The Case for Municipal Research

For too many local government administrators a citizen survey carries all the romance and excitement of a dog bite. Staff members assigned the task of managing a citizen survey confront required social scientific methods and statistics with ears pressed back and a frozen snarl. It doesn't have to be this way. To the uninitiated city or county official citizen surveys sound great at first but lingering distrust of social science methods and research experts can quickly overwhelm the good feelings. We know more than one administrator who, when confronted by what appeared to be naive social science types trying to sell a "scientific survey," anxiously interjected the seasoned administrator's point of view that "anyone can lie with statistics."

Of course, the old bromide about statistics is true, but the more profound verity is that anyone can lie with words. History's biggest lies were not perpetrated with numbers. The reason that lies of words are not so terrifying is that they can be exposed by people with no special technical training. Words we understand. Politics and polemics we understand.
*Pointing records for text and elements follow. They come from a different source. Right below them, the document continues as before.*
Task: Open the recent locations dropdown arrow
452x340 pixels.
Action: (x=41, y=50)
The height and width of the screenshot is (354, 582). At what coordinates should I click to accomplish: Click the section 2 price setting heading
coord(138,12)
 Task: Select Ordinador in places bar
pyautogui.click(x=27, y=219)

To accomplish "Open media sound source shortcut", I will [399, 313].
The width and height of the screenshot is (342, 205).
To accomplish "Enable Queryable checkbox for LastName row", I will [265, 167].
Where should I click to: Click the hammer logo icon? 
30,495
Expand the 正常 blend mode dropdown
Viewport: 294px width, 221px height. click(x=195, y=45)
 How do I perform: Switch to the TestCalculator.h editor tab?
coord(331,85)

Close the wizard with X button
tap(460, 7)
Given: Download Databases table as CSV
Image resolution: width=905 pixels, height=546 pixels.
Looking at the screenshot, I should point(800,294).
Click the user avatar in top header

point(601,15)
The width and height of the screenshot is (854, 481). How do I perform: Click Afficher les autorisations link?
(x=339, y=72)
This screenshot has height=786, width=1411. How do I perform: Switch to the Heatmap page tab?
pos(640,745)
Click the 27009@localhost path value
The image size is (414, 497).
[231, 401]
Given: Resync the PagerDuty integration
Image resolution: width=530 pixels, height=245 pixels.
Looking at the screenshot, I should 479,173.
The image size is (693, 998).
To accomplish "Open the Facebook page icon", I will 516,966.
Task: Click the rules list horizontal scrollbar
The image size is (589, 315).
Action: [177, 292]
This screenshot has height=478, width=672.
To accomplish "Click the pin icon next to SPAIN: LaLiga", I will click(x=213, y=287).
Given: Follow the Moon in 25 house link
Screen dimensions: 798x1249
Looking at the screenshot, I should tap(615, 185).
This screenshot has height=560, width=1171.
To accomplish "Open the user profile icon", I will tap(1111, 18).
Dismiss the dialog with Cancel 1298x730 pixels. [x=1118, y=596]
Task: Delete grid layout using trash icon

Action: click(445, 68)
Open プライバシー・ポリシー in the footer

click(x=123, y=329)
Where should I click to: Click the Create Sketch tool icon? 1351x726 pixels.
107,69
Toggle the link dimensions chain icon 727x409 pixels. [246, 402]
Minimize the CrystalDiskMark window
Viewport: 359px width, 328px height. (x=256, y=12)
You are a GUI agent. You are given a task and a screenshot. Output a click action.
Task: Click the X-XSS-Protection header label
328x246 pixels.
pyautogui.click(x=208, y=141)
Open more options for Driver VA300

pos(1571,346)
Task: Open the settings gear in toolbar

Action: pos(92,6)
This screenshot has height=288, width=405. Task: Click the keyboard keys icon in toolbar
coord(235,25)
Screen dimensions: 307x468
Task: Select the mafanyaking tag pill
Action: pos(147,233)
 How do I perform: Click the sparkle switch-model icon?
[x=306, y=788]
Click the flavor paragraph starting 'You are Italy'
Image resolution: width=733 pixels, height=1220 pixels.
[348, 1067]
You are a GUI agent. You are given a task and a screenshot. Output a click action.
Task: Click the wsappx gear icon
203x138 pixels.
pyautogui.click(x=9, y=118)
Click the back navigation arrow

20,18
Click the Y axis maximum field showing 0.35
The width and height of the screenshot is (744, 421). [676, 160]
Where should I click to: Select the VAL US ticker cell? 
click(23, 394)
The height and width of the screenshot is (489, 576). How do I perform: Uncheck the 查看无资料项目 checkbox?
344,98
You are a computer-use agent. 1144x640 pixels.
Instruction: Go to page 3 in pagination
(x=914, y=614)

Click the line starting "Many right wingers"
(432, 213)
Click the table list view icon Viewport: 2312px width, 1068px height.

Interest groups, litigations, moral failings are part of our daily currency. If deceit is entangled in these human connections, we understand. On the other hand, statistics, random sampling, survey design, computer analysis- this is the lexicon of aliens and it can fool most of us easily.

The administrator's fear of surveys rises as his or her fluency in the language of social science falls. To learn the language is to apprehend the lie. Even a modest acquaintance with the parlance of social sciences should diminish the fear that someone will sell you a bill of statistical goods.

The findings from hundreds of citizen surveys conducted across the United States have been dismissed as the dross of policy studies, interesting to local officials but without much value to others. The need to do something more with citizen surveys comes from our suspicion that they have made better public relations than public policy. It is to public policy that citizen surveys can speak with greatest authority, but in the absence of sound comparisons, city and county administrators and elected officials are hard put to act on the results of a local citizen survey.

Is a "good" evaluation for police good enough? Can we expect more from a street repair service that gets only" fair" evaluations? We suspect that the absence of normative data about service evaluations omits an important ingredient from the soup of politics and information that feeds public policy. It is reference to how others are doing that fuels political debate. Are we getting our fair share of legislators, tax dollars, wages, Rhodes scholars, protection from crime, clean streets? If not, why not? How can we improve our place in the community of nations, states, municipalities? Should the results of our efforts stir nothing more than a desire for better comparative data about the quality of local governments, we will be heartened.

When George Gallup was a young man just making his reputation as a political pollster, he confronted skeptics who " ...thought we were an evil force which might lead the country straight to Hell-or direct democracy, which they regarded as equally terrifying." Since the early days of polling, survey methods have been refined, have gained (sometimes grudging) respect, and have broadened their applications to include far more than prediction of presidential elections.

Citizen surveys-surveys of residents sponsored by local governments-are offshoots of the seed planted by early 20th century pollsters. Surveys attending to citizens' needs, behaviors, characteristics, policy preferences, service evaluations-to their hopes and dreams-fill the libraries and offices of city and county governments across the country.

The evaluative survey is used to collect citizens' opinions about their local government services. It is, if you will, a consumer scorecard. Common practice in the realm of service evaluation is to get citizen judgment on a complaint basis. By this method, evaluations of local government services seem to come right after a snowstorm (when streets are impassable and motorists are irate). But snowstorms of criticism are no way to judge the quality of services.

Because evaluative surveys provide so much information so much more efficiently than any other kind of citizen participation, they are one of the most useful management tools for local government administrators.